You won't find Richard Bach in the Oxford Companion to American Literature. And he's not on the reading lists for graduate-school seminars.

To find Richard Bach you have to look on the bedside tables of readers who've bought 25 million copies of his books.In the world of literature, Bach - author of "Jonathan Livingston Seagull" and "Illusions" - is one of those curiously American oddities: a successful, popular novelist completely ignored by American critics.

Today Bach does most of his writing in tandem with his wife, Leslie Parrish-Bach. She was a disgruntled actress ("L'il Abner," "The Manchurian Candidate") and he a millionaire novelist gone bust when they met 11 years ago. The marriage seems to have revitalized both of them. They were in town recently to promote their latest effort, "One" - another novel that will sell a million copies without causing a tremor on the academic Richter scale.

"The book wasn't written for people who get nervous with intimacy," explains Parrish-Bach. "When we wrote our last book, `The Bridge Across Forever,' we were scared to death. The themes of love, intimacy, commitment weren't popular at the time. But we wrote it from the heart and sent it off. What came back was a flood of love, intimacy and commitment. Boxes of letters; people happy with their marriages, happy with their lives. So we wrote this book for them, too. Our books aren't for cynics or people who pride themselves on being sophisticated."

"One" features the Bachs as main characters again. It is basically a collection of anecdotes held together by a slender narrative thread - the Bachs flying from adventure to adventure in their famous seaplane.
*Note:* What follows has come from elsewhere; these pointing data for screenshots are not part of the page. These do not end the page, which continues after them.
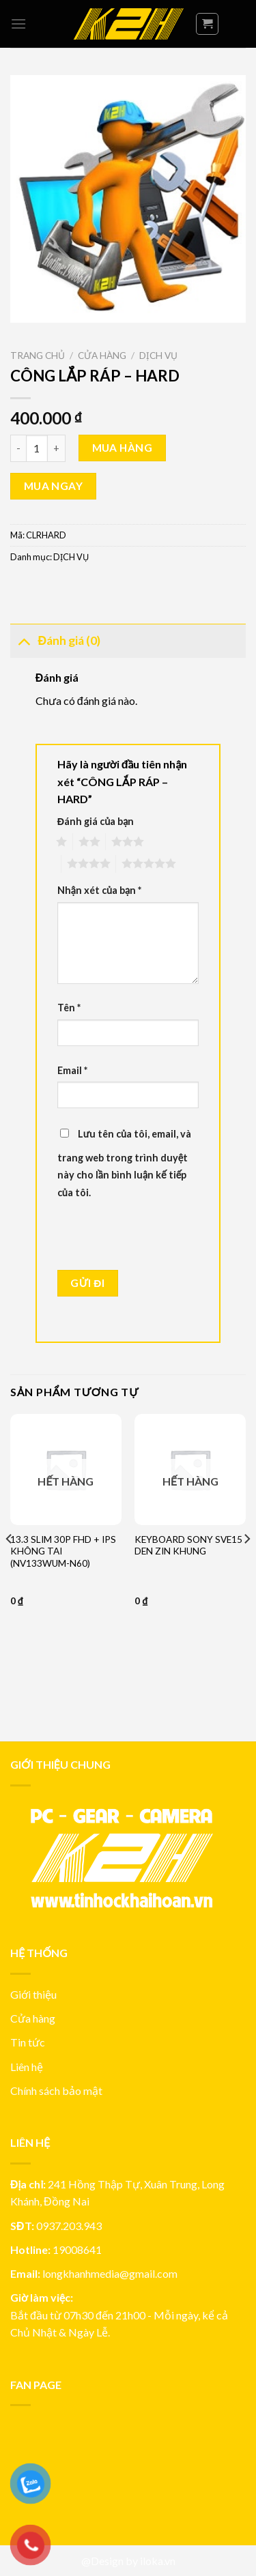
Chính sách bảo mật (56, 2090)
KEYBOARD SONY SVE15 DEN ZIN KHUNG (188, 1545)
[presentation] (150, 1236)
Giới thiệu (33, 1994)
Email (72, 1070)
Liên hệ (26, 2066)
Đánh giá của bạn (95, 821)
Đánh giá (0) (55, 640)
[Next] (246, 1566)
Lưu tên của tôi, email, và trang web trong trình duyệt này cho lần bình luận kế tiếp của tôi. (124, 1163)
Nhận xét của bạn (99, 890)
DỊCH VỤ (158, 355)
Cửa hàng (102, 355)
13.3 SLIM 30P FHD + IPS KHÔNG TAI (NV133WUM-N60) (63, 1551)
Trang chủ (37, 355)
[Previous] (9, 1566)
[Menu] (18, 23)
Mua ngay (53, 486)
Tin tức (27, 2042)
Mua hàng (122, 448)
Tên (69, 1007)
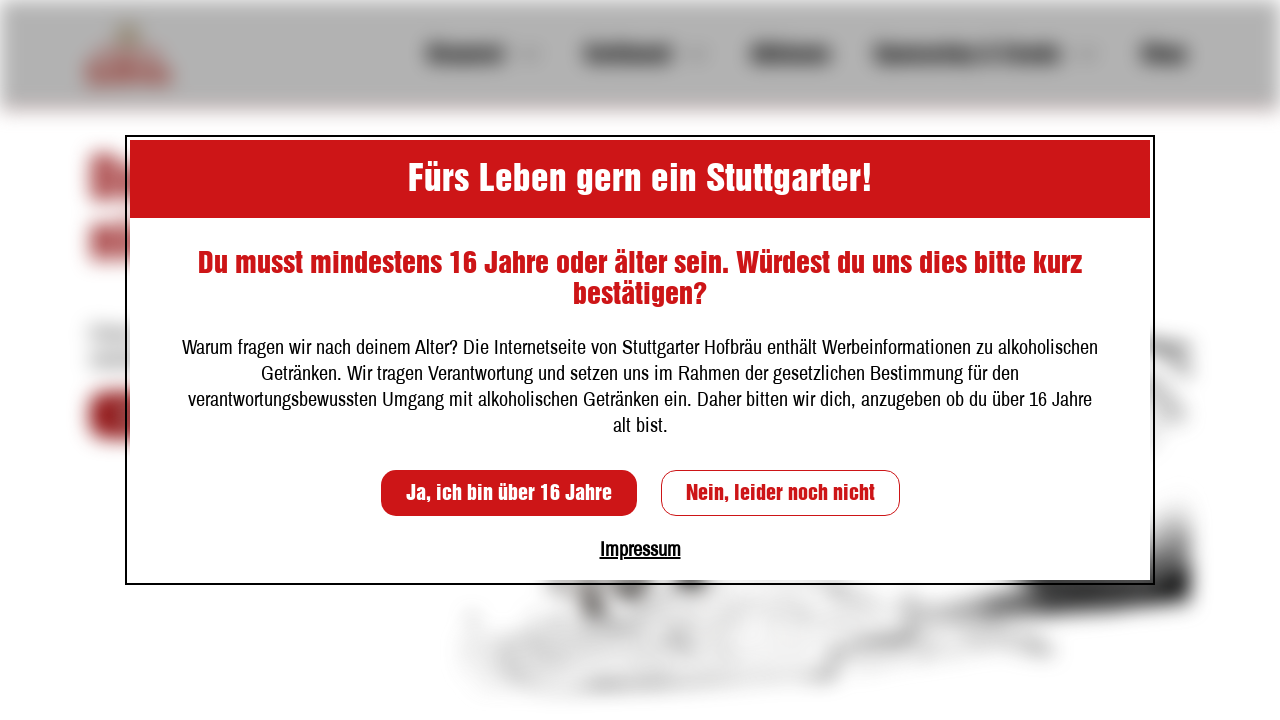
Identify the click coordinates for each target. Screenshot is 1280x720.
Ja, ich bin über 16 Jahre (509, 492)
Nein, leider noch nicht (780, 492)
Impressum (640, 548)
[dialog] (640, 360)
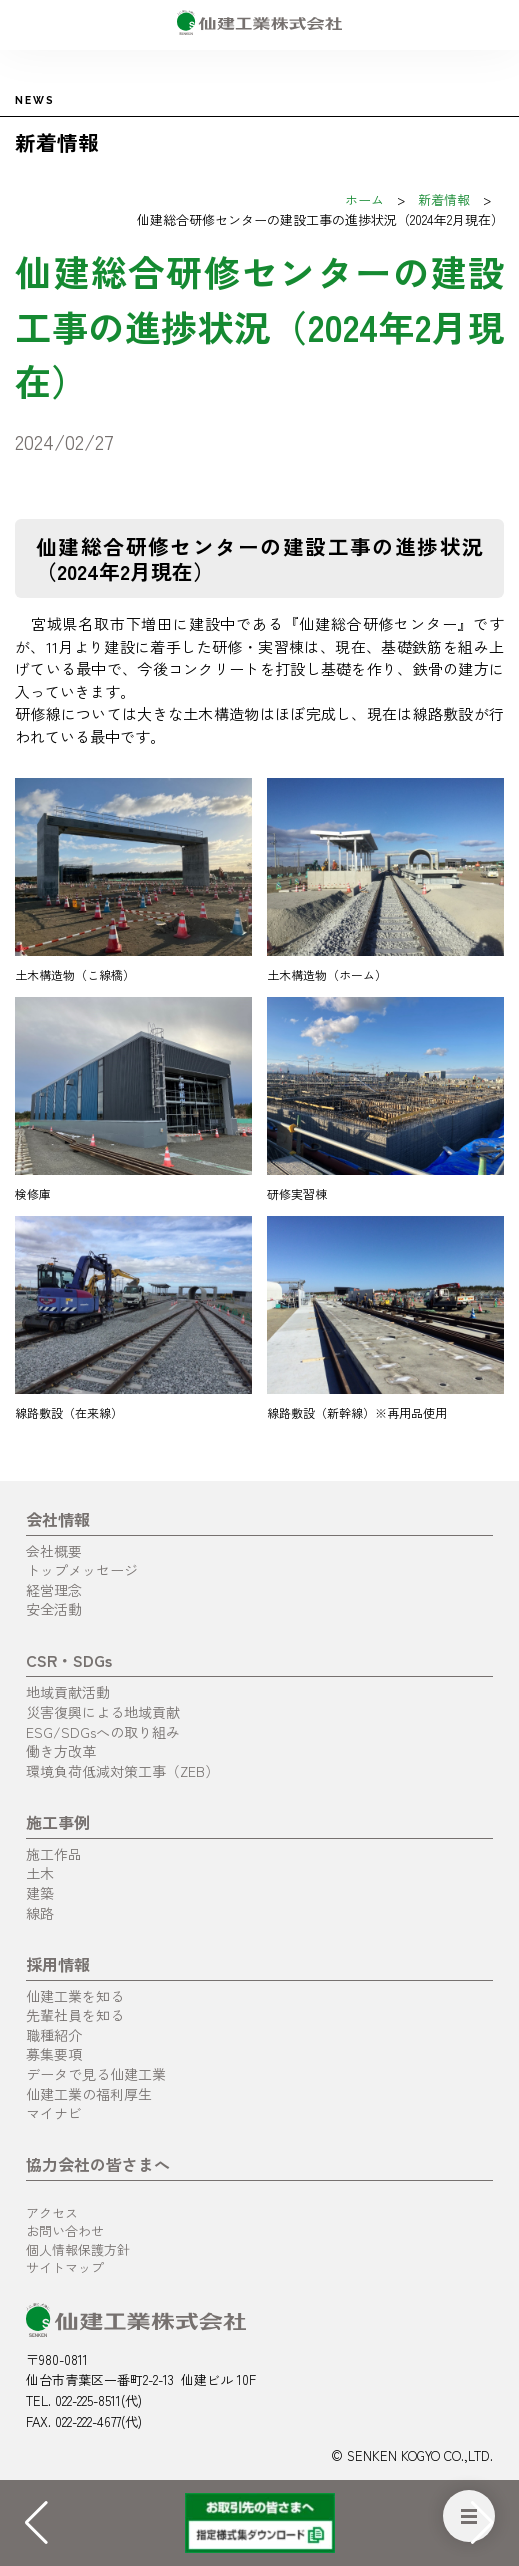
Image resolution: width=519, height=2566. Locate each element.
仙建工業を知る (75, 1996)
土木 (40, 1873)
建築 (40, 1893)
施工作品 (54, 1854)
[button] (482, 2523)
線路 (40, 1913)
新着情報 (444, 199)
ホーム (364, 199)
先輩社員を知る (75, 2015)
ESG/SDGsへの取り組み (103, 1732)
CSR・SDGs (69, 1660)
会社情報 (58, 1519)
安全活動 (54, 1609)
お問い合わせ (65, 2230)
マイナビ (54, 2113)
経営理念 (54, 1590)
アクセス (52, 2212)
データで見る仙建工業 (96, 2074)
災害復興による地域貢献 (103, 1712)
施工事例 (58, 1822)
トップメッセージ (82, 1570)
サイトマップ (65, 2267)
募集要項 (54, 2054)
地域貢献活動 (68, 1692)
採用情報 (58, 1964)
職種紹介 (54, 2035)
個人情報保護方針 (78, 2249)
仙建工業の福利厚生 (89, 2094)
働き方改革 (61, 1751)
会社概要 (54, 1551)
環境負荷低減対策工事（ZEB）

From a literary perspective, the novel feels like a cross between "The Wizard of Oz" and "A Christmas Carol." The couple move back and forth in time, talking to their former selves and meeting with oddball characters - much like Dickens' Scrooge. Some characters are real (Attila the Hun), some are not (such as Tink, who lives in the earth and forges ideas for people).

The un-real folks are usually straight-talking, non-threatening American types, much like the fantasy Midwestern scarecrows, lions and tinmen who people Oz.

The theme of the book is this: For every life there are millions of other lives that could have been led.

The uncomfortable part - for the dry-eyed readers - will be the way the writing cuddles up to the reader.

Even when in danger, the two can't keep from calling each other "Wookie."

"Yes," Bach says with a smile, "we thought long and hard about using that. But we decided - again - that for the people for whom we were writing the book, it would be OK. We know that critics feel our books are precious. But we decided to keep the door to our hearts open."

That softness is a trademark with Bach's books. They have the feel of an afternoon in the pastry shop. When evil appears, for instance, it's usually in caricature - like fairy-tale giants and ogres. Readers know everything's going to be fine. And when virtue raises its pretty head, it usually shows up in clever aphorisms delivered in gentle whispers.

The capsule insights, in fact, often seem to display the quickness of mind that Twain put into Puddin'head Wilson's Calendar. But the Bachs want to make sure the medicine goes down with a spoonful of sugar. Hence the key word in this book: charm.

The way to get people to hear cold ideas, Tink tells the barnstorming Bachs at one point, is to charm them into listening.

"There are all kinds of tendrils to the emotions that come out of otherwise cold ideas," says Bach. "Leslie and I know when we're doing what we want because we'll catch ourselves writing with half-smiles on our faces. That's how we know we've hit something charming. If an idea doesn't charm us, we may hang onto it, but we never use it."

Charm, for the Bachs, also means closing down the artistic distance - the space between the writer's personality and his writing. Their emphasis is on open confession and intimacy.

"In our books," adds Bach, "the writer is never safely distant. How many books have I read like that? I get so tired of it. But if you do away with the distance, then you have to take that extra step and say, `I will allow you to see me as a fool.' The nice thing is sometimes the fool can be a sublime fool."

In the end, trying to discuss the immense popularity of the Bach books in strictly literary terms is impossible. Their appeal isn't there. Bach readers - and the writers themselves - will say there's another element at work; a spiritual connection that transcends the printed page.

There's no meter to measure that.

And no theory of literary criticism covers it.

It's something readers must test and accept or reject on their own.